Hij wilde in Lagun op het familieterrein vooral groente en fruit gaan telen. Maar landbouw zou onmogelijk zijn geworden door de luchtvervuiling, vertelt Janga.

John Janga: ‘Papayaplanten overleven het hier niet’

Download audio
.

Wat John Janga meemaakt, is voor Samantha Jacobs herkenbaar. “Mijn familie heeft hier ook een stuk land. Toen we begonnen waren met de voorbereidingen om er te gaan wonen, werden we geconfronteerd met de vele vliegen en de vreselijke geur. Je hebt géén idee.”

Samantha Jacobs over haar situatie

Download audio
.

‘Wanneer houdt dit op?’ 

De buurtcommissie stapte vorig jaar naar de Ombudsman. “Kort daarna kregen we een bemiddelaar die zorgde dat wij aan de tafel konden zitten met Selibon’’, vertelt Janga. Een jaar later is er volgens de bewoners dus nog steeds geen oplossing gevonden voor de stank, rook en insecten.

“We zijn op de hoogte van de klachten van de bewoners”, reageert een woordvoerder van Selibon. “Elke klacht en elk probleem heeft een ander aanpak nodig waardoor het wat tijd in beslag kan nemen voordat er concrete stappen zichtbaar zijn.”

“Voor de stank en rookoverlast zijn we bezig met een onderzoek om de oorzaak te kunnen achterhalen en het probleem op te lossen. We zijn bezig om het opgeslagen afval – wat voor de insecten zorgt – zo snel mogelijk op te ruimen om overlast te voorkomen.”

‘Voor alle inwoners van Bonaire een probleem’

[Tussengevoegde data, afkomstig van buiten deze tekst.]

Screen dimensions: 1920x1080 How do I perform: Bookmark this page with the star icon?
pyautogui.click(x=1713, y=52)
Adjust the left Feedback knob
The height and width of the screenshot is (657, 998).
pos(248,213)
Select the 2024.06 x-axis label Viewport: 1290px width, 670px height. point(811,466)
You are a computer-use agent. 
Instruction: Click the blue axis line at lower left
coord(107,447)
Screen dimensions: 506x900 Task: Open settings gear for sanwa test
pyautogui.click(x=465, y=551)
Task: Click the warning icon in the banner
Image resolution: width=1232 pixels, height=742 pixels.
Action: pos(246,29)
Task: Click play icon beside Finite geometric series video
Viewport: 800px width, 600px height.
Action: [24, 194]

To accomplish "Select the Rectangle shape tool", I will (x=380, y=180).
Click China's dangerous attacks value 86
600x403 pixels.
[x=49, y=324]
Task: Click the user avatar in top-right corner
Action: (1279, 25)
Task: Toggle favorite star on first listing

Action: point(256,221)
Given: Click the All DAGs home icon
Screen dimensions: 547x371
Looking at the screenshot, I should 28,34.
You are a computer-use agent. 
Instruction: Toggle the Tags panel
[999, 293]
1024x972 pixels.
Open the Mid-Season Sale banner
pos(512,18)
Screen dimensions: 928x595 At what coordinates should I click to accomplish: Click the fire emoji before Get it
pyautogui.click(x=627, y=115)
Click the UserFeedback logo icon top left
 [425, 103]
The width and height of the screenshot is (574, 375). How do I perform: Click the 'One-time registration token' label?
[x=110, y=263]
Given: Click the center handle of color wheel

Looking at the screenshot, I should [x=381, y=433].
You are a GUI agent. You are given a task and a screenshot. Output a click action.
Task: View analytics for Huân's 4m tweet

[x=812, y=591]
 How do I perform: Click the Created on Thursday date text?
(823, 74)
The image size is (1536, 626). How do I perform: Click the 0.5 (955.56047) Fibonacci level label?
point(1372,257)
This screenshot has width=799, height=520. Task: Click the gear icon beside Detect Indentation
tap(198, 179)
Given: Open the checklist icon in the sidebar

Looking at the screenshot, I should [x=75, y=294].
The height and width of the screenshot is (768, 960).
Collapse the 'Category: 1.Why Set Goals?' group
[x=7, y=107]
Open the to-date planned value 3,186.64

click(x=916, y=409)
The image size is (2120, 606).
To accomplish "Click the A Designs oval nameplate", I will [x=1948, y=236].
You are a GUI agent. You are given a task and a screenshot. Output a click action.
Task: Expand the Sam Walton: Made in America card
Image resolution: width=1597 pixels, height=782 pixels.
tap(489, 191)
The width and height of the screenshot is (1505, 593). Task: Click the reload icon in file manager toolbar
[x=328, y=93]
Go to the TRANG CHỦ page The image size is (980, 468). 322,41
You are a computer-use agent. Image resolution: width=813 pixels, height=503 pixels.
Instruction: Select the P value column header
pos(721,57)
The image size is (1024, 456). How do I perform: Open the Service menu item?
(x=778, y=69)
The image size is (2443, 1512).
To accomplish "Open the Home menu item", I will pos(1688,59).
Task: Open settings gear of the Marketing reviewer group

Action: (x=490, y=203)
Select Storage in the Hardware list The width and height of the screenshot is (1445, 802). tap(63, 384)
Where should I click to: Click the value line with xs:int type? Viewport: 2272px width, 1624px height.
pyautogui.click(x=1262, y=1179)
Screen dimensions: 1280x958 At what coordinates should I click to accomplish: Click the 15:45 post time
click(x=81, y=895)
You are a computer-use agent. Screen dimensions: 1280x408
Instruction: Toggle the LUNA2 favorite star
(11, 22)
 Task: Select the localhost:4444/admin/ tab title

Dat mensen zich weinig bij kunnen voorstellen van de situatie, beaamt haar partner Michael Winklaar. “Je kan niet inschatten hoe erg die situatie is, totdat je er echt bent én verblijft.”

Hij maakt zich zorgen over de gezondheid in de andere wijken. “De mensen die wat verderop wonen, hebben er helemaal geen weet van. Maar de giftige stoffen worden ook met de wind meegevoerd naar Kralendijk, dus de rest van de bevolking heeft er ook mee te maken.”